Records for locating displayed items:
+ + + + + + +
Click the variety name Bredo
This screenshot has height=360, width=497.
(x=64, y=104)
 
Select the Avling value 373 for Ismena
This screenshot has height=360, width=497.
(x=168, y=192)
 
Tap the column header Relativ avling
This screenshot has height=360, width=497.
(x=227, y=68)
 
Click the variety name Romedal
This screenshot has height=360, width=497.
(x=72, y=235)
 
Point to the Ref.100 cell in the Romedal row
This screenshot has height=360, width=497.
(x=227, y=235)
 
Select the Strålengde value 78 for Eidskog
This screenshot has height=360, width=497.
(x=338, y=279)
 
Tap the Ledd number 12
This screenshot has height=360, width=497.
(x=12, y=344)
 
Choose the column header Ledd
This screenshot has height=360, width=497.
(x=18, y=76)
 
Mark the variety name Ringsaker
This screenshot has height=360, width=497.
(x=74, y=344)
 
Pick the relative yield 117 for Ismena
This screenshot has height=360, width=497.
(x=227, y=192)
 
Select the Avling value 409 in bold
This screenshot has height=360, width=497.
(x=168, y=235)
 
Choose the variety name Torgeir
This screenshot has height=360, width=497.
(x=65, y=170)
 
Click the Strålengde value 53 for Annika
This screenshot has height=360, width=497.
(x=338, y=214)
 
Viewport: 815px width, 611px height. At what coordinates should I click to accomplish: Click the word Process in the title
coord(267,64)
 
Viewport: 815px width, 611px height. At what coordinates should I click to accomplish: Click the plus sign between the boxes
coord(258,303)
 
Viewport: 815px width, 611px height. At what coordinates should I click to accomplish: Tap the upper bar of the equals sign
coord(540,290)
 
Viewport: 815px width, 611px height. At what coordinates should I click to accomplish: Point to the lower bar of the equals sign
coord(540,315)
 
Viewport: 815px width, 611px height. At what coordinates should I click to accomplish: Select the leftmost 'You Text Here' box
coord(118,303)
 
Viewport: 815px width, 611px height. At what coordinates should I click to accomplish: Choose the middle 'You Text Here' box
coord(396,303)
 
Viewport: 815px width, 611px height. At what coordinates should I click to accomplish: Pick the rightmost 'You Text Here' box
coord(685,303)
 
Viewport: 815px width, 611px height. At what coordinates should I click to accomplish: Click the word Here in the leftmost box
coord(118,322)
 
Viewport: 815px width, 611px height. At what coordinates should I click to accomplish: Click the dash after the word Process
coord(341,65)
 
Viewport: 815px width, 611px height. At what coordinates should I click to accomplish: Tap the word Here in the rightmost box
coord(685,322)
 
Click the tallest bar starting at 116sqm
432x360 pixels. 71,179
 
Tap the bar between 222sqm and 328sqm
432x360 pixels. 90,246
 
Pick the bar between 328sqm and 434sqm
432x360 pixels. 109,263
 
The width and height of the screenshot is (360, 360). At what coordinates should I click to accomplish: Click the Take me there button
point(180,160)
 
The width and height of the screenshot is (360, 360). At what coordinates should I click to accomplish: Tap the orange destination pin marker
+ + + + + + +
* [Task requirements]: Retype, without any changes, the part of the rows that begins with the line containing "Select the Strålengde value 78 for Eidskog" and ends with the line containing "coord(267,64)", including both of those lines.

* [Solved exercise]:
Select the Strålengde value 78 for Eidskog
This screenshot has height=360, width=497.
(x=338, y=279)
 
Tap the Ledd number 12
This screenshot has height=360, width=497.
(x=12, y=344)
 
Choose the column header Ledd
This screenshot has height=360, width=497.
(x=18, y=76)
 
Mark the variety name Ringsaker
This screenshot has height=360, width=497.
(x=74, y=344)
 
Pick the relative yield 117 for Ismena
This screenshot has height=360, width=497.
(x=227, y=192)
 
Select the Avling value 409 in bold
This screenshot has height=360, width=497.
(x=168, y=235)
 
Choose the variety name Torgeir
This screenshot has height=360, width=497.
(x=65, y=170)
 
Click the Strålengde value 53 for Annika
This screenshot has height=360, width=497.
(x=338, y=214)
 
Viewport: 815px width, 611px height. At what coordinates should I click to accomplish: Click the word Process in the title
coord(267,64)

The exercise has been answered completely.